**** Data shown

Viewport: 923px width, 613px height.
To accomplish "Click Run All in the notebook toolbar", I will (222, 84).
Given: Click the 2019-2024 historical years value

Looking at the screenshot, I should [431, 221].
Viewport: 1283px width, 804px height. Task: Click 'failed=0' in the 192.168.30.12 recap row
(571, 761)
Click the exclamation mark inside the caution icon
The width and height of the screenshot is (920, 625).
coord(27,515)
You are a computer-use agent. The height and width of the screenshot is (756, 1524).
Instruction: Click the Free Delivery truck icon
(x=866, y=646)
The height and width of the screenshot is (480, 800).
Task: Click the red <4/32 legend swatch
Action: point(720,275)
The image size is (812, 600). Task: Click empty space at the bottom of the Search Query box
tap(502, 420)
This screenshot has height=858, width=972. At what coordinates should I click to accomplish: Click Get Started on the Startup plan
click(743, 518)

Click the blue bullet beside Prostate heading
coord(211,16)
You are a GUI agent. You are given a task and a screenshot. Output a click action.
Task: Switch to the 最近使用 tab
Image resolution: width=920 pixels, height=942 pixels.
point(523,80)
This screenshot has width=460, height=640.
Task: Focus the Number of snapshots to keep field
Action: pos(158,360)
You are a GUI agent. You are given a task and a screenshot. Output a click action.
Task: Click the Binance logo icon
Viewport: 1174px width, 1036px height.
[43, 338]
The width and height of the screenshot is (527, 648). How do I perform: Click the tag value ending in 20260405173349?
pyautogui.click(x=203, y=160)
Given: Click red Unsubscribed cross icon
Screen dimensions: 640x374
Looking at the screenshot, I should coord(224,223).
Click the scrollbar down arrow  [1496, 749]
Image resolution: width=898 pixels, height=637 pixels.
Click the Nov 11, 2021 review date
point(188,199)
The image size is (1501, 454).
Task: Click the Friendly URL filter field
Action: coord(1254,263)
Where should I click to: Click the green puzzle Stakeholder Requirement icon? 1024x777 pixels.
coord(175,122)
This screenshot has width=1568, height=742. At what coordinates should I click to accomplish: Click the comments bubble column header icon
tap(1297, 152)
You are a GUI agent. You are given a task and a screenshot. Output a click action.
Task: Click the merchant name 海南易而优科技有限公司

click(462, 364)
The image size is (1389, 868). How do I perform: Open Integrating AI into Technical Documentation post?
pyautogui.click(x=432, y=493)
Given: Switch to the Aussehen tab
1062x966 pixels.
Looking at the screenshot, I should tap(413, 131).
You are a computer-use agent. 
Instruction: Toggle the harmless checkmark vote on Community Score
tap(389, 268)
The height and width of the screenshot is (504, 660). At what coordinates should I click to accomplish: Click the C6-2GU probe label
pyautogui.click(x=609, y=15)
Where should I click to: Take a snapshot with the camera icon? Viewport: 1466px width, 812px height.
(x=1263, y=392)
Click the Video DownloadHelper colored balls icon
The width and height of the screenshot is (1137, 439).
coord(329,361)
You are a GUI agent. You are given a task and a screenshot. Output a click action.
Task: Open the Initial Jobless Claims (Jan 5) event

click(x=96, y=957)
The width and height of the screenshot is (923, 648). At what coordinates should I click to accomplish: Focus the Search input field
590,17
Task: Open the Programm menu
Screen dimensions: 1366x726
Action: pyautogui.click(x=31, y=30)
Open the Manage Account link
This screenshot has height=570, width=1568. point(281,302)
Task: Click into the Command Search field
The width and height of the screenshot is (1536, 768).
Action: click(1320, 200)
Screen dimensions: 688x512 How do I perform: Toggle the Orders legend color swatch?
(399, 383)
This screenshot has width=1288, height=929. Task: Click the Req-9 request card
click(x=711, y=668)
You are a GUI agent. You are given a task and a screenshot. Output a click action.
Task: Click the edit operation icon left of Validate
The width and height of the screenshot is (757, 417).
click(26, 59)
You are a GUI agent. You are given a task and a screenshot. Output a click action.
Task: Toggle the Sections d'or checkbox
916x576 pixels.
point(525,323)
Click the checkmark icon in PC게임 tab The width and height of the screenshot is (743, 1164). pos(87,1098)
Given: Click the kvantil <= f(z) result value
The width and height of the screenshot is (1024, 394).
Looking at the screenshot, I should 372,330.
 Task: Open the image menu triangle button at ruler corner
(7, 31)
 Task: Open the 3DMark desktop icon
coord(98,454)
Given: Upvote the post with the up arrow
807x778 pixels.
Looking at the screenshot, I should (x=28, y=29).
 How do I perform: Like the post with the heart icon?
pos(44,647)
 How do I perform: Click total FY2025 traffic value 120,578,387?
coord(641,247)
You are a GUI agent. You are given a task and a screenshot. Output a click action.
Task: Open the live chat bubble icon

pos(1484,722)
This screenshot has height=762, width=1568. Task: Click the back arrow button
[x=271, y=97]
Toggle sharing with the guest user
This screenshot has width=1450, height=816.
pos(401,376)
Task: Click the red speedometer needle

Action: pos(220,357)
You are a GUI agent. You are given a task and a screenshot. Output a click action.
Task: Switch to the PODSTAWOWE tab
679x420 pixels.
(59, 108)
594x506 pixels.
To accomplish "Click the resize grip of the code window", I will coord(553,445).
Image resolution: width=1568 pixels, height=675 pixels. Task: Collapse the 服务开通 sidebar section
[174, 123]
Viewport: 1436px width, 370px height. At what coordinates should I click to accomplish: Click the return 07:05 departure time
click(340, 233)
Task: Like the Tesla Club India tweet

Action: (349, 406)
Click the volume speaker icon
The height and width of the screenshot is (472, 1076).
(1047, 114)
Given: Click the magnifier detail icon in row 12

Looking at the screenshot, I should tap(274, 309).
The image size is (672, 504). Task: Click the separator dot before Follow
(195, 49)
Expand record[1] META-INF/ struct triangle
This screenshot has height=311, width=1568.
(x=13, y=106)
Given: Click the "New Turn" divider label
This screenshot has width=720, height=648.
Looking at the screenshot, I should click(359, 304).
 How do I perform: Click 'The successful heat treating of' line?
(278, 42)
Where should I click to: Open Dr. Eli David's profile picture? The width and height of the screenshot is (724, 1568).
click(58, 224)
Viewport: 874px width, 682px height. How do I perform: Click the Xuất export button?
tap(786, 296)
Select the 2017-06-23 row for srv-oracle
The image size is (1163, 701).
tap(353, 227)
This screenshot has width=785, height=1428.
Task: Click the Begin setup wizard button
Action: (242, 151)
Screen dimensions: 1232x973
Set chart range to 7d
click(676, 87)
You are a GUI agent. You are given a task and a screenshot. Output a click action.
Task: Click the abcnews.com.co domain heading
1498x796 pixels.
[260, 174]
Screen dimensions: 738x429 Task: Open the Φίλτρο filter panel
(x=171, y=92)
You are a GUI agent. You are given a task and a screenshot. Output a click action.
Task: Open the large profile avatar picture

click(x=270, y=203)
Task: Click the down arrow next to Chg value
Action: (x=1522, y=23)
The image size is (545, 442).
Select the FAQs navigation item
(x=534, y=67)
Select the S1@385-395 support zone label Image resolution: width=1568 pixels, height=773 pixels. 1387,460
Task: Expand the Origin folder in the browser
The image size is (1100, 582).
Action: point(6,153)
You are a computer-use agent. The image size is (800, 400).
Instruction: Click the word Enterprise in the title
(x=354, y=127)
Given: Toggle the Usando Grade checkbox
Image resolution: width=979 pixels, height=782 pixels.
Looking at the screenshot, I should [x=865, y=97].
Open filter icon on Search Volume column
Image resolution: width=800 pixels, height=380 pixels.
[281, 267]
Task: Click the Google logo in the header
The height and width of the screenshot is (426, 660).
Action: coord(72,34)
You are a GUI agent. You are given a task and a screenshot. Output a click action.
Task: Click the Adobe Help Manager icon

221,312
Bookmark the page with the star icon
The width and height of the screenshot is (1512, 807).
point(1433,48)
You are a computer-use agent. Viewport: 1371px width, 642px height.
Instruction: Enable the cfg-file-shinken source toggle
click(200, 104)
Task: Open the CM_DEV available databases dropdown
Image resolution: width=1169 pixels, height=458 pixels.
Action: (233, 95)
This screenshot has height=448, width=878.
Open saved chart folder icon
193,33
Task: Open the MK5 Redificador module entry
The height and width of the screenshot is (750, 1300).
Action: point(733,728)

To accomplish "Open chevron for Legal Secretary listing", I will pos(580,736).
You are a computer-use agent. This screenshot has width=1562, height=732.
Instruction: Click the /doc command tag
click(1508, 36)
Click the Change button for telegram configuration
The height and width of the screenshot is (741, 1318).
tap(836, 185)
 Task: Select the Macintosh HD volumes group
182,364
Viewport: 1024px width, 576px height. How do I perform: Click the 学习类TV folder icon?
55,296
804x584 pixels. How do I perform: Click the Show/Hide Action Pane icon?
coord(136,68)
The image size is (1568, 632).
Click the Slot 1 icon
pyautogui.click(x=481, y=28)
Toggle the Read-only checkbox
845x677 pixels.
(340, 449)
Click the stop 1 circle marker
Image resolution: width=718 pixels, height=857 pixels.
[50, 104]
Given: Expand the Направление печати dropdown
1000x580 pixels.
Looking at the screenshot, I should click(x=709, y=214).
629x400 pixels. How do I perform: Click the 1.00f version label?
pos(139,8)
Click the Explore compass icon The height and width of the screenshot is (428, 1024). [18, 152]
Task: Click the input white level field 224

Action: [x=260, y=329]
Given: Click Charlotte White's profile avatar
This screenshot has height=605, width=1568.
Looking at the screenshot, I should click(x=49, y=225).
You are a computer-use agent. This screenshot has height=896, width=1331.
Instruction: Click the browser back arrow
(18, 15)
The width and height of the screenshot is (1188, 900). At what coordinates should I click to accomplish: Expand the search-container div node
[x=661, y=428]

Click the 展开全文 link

********

■ Task item ■
Say how many lines above include "checkbox". The number alone is the answer.

■ Task solution ■
3